Ruff-O’Herne expressed her anger from her home in South Australian city of Adelaide,saying that Japanese leaders must acknowledge the country’s history of war crimes.
Ruff-O’Herne, now 91, was captured as a teenager with her Dutch parents in Java, Indonesia. She was raped and beaten by Japanese soldiers and later coerced into a sex slave during the war. She migrated to Australia in the 1960s.
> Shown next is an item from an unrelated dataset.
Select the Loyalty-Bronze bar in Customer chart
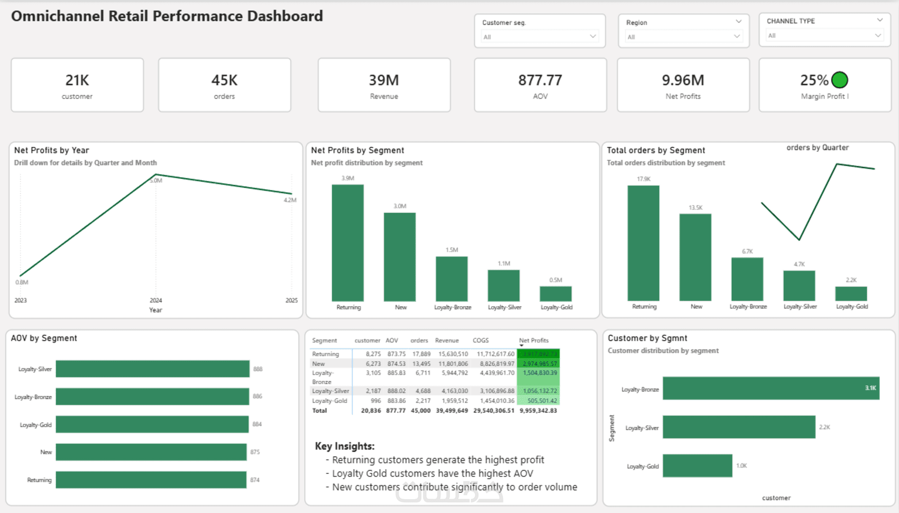The width and height of the screenshot is (899, 513). (770, 388)
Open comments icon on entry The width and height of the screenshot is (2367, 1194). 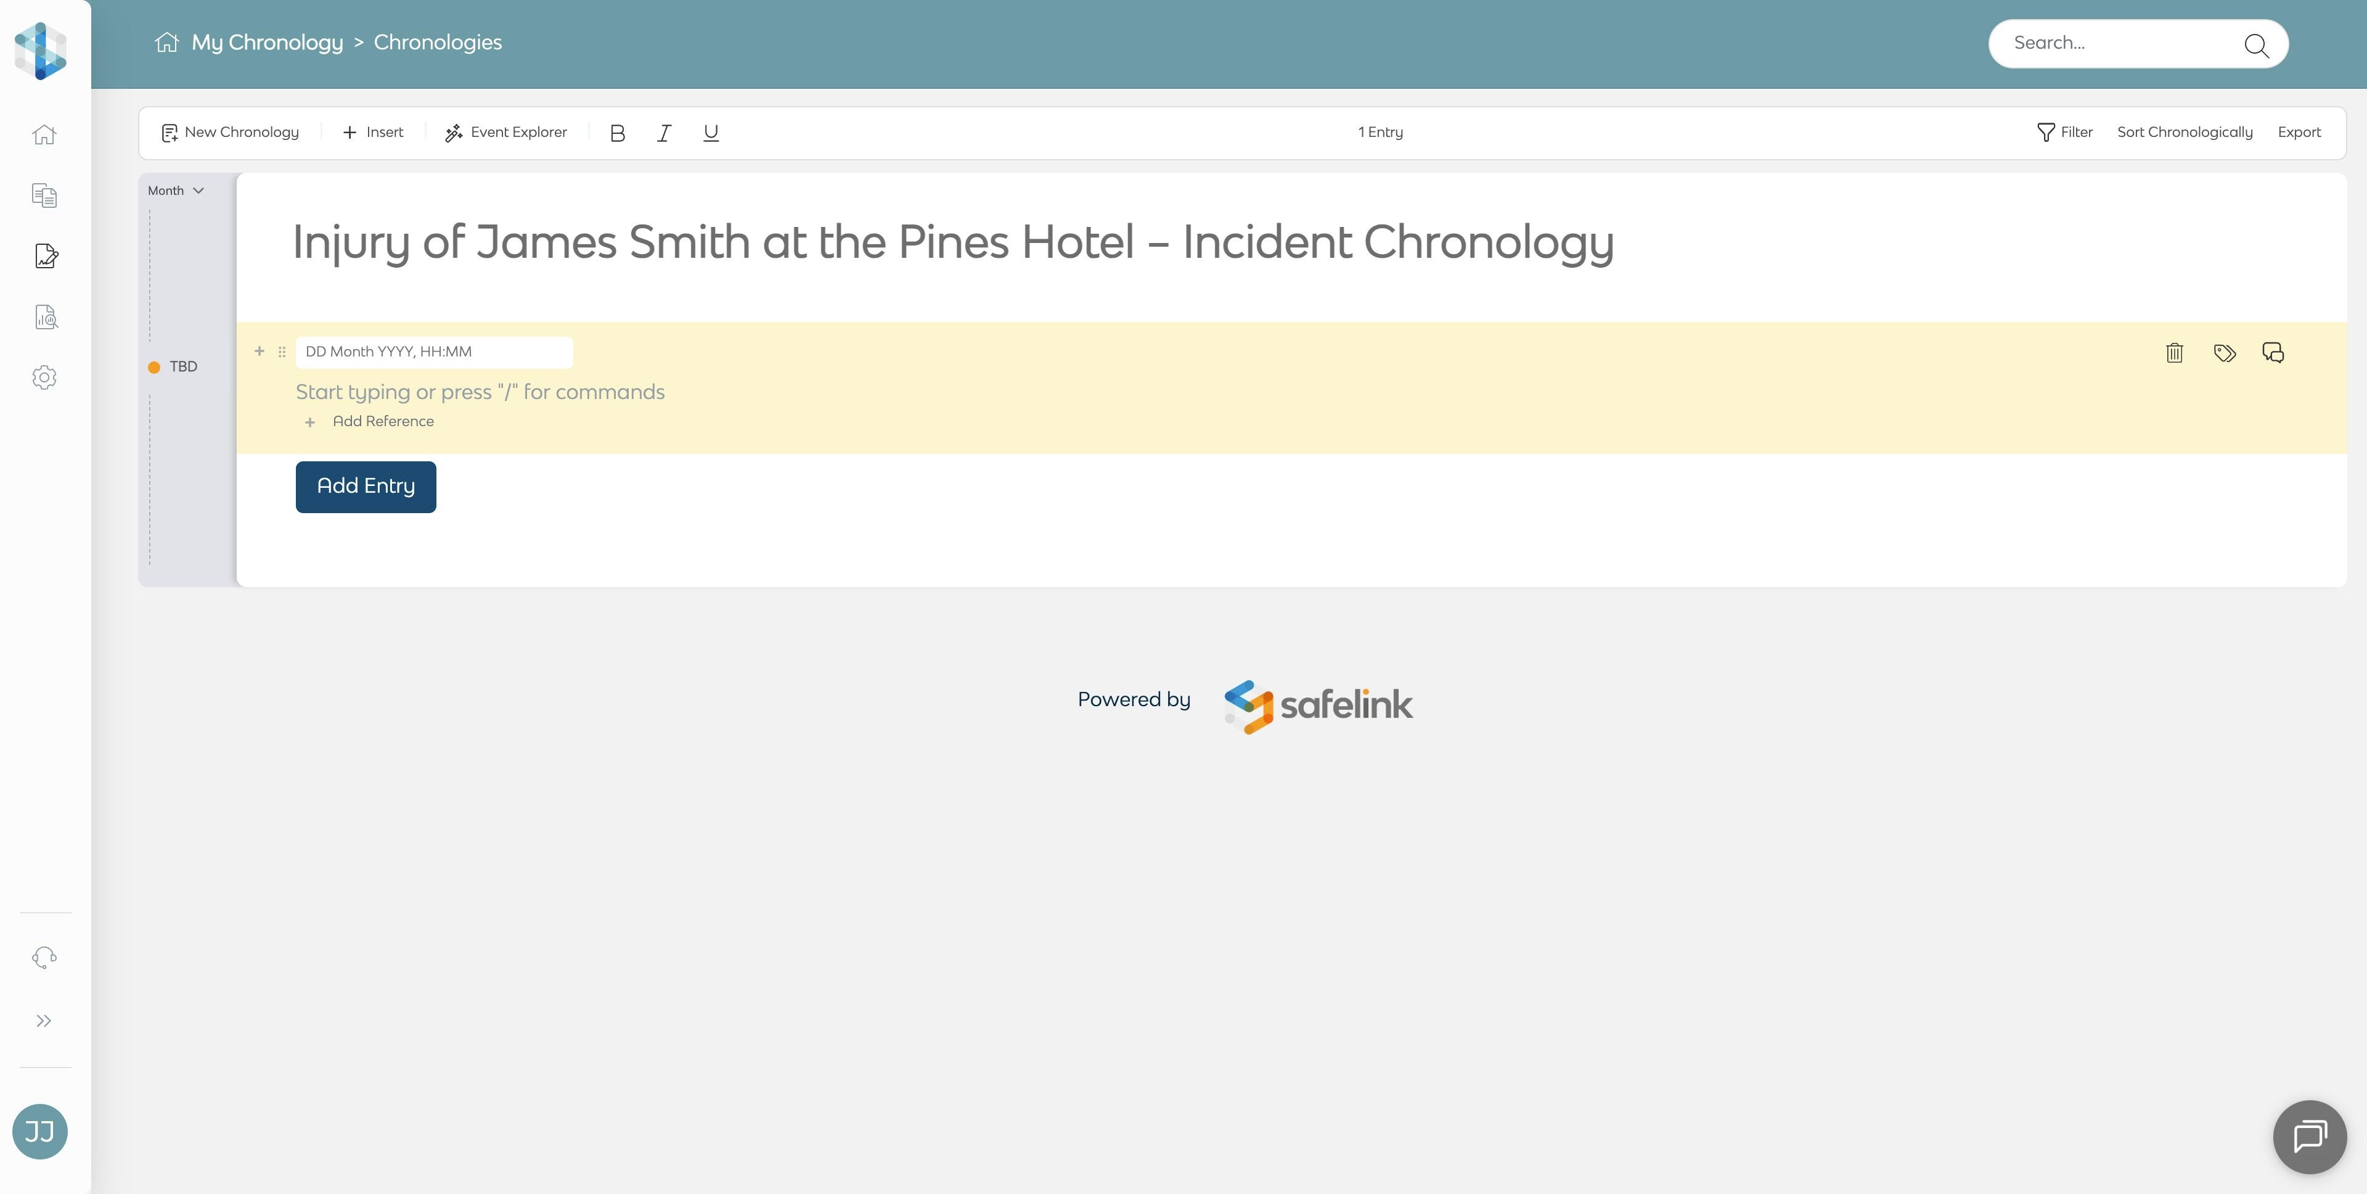coord(2273,353)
Her photo is on display at the Australian War Memorial’s World War II section.
The report said that she kept secret her abuse at the hands of Japanese soldiers, even from her family for 50 years until speaking out in the early 1990s in support of South Korean comfort women seeking an apology from Japan.
“First it was only the Korean women, and nobody took any notice because ‘they were only Asian women’. But then when a European woman spoke out the world suddenly took notice,” Ruff-O’Herne said.
The pressure led to the Japanese government issuing a remarkable statement of “apologies and remorse” for abused women, with a promise to teach people about what had taken place.
The report also quoted Tessa Morris-Suzuki, an expert on modern Japanese history at the Australian National University, as saying that the “comfort women” issue had become symbolic in the revisionist drive trying to argue Japan was as much a victim as the aggressor.
“From the point of view of people like Mr. (Prime Minister Shinzo) Abe and others in his government, it is something that makes Japan look very bad .. they want to say this didn’t happen, or it didn’t happen the way people think it did – or if it did happen, everybody else did it as well,” Morris-Suzuki said.
The report said that supporters of the abused women fear an attempt to airbrush history after Japan’s chief cabinet secretary Yoshihide Suga last week indicated the government wanted to verify the authenticity of testimony from 16 South Korean comfort women recorded in the lead-up to the 1993 apology.
“No inquiry has been launched but ultra-conservatives in Japan’ s parliament dismiss the stories and say there are no documents to prove Japanese soldiers forced women into sexual servitude,” the report said.
Ruff-O’Herne said the apology must stand.
“When such a terrible thing happens, you expect an apology. It was important for my healing process. It takes a lifetime to get over a thing like that,” she was quoted as saying.